Collected data:
- - -

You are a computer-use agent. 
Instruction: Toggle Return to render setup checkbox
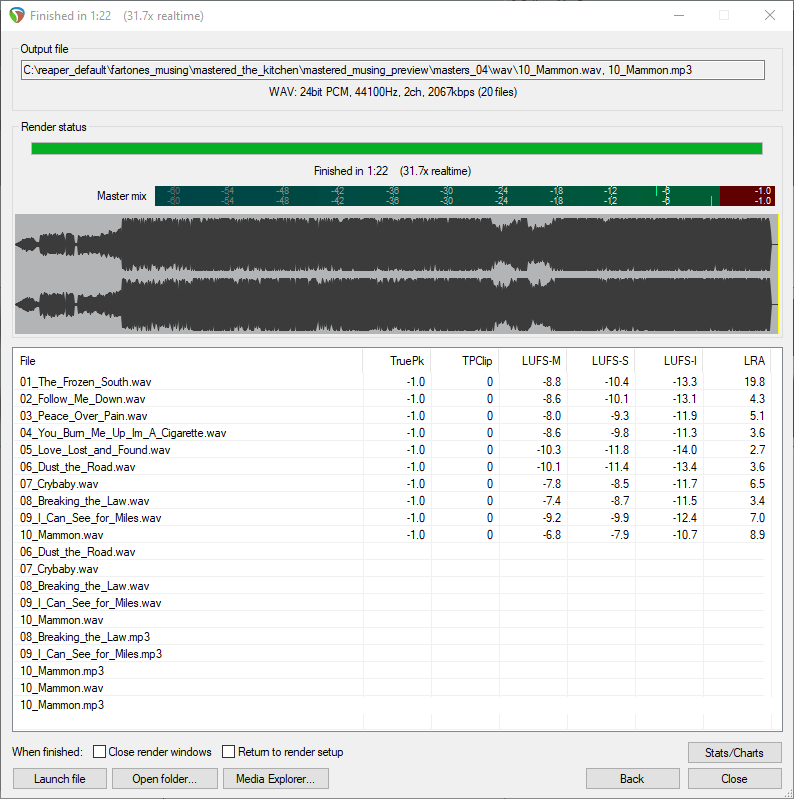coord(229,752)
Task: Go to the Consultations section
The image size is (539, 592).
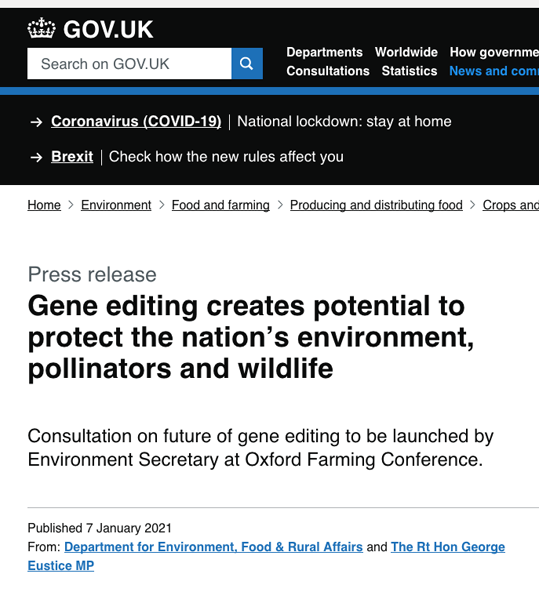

- - -

Work to be completed: Above are the records; copy them exactly without the pictures.

Solution:
You are a computer-use agent. 
Instruction: Toggle Return to render setup checkbox
coord(229,752)
Task: Go to the Consultations section
The image size is (539, 592).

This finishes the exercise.